| READING TEXT |
But in Google's own documentation they suggest that you should care about crawl budget if you have more than a million pages or more than 10,000 pages that are updated on a daily basis. I think those are obviously kind of hard or arbitrary thresholds. I would say that if you have issues with your site getting indexed and you have pages deep on your site that are just not getting into the index that you want to, or if you have issues with pages not getting indexed quickly enough, then in either of those cases crawl budget is an issue that you should care about.

What is crawl budget? 

Drawing of a spider holding a dollar bill.

So what actually is crawl budget? Crawl budget refers to the amount of time that Google is willing to spend crawling a given site. Although it seems like Google is sort of all-powerful, they have finite resources and the web is vast. So they have to prioritize somehow and allocate a certain amount of time or resource to crawl a given website.

Now they prioritize based on — or so they say they prioritize based on the popularity of sites with their users and based on the freshness of content, because Googlebot sort of has a thirst for new, never-before-seen URLs. 

We're not really going to talk in this video about how to increase your crawl budget. We're going to focus on how to make the best use of the crawl budget you have, which is generally an easier lever to pull in any case. 

Causes of crawl budget issues

So how do issues with crawl budget actually come about? 

Facets

Now I think the main sort of issues on sites that can lead to crawl budget problems are firstly facets.

So you can imagine on an e-comm site, imagine we've got a laptops page. We might be able to filter that by size. You have a 15-inch screen and 16 gigabytes of RAM. There might be a lot of different permutations there that could lead to a very large number of URLs when actually we've only got one page or one category as we think about it — the laptops page.

Similarly, those could then be reordered to create other URLs that do the exact same thing but have to be separately crawled. Similarly they might be sorted differently. There might be pagination and so on and so forth. So you could have one category page generating a vast number of URLs. 

Search results pages

A few other things that often come about are search results pages from an internal site search can often, especially if they're paginated, they can have a lot of different URLs generated.

Listings pages

Listings pages. If you allow users to upload their own listings or content, then that can over time build up to be an enormous number of URLs if you think about a job board or something like eBay and it probably has a huge number of pages. 

Fixing crawl budget issues

Chart of crawl budget issue solutions and whether they allow crawling, indexing, and PageRank.

So what are some of the tools that you can use to address these issues and to get the most out of your crawl budget?

| SUPPLIED DATA |

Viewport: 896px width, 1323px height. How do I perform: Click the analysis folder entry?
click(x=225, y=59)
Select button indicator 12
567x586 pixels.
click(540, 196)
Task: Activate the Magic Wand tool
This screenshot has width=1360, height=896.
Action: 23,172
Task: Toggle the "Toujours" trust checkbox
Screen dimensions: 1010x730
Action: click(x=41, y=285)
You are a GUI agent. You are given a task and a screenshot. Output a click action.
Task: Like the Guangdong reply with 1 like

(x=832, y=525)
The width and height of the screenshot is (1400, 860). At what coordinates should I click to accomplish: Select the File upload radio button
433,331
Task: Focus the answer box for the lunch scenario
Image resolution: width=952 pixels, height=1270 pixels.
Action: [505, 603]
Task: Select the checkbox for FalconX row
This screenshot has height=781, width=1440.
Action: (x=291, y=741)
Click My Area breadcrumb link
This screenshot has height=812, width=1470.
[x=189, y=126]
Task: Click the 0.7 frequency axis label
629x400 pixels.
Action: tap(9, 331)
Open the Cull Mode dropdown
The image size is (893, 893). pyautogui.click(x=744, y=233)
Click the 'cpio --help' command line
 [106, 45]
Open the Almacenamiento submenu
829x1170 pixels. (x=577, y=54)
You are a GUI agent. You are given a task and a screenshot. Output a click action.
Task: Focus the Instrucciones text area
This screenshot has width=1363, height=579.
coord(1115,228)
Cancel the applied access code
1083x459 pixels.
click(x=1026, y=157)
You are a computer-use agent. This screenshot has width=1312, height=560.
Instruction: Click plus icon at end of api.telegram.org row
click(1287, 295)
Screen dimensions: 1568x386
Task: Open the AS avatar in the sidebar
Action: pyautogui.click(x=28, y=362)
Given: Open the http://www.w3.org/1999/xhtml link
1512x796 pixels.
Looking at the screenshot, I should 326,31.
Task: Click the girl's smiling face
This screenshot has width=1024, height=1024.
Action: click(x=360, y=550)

| TASK DESCRIPTION |
Copy out the stretch of the crawl budget text from "We're not really" through "actually come about?".

| RESPONSE |
We're not really going to talk in this video about how to increase your crawl budget. We're going to focus on how to make the best use of the crawl budget you have, which is generally an easier lever to pull in any case. 

Causes of crawl budget issues

So how do issues with crawl budget actually come about?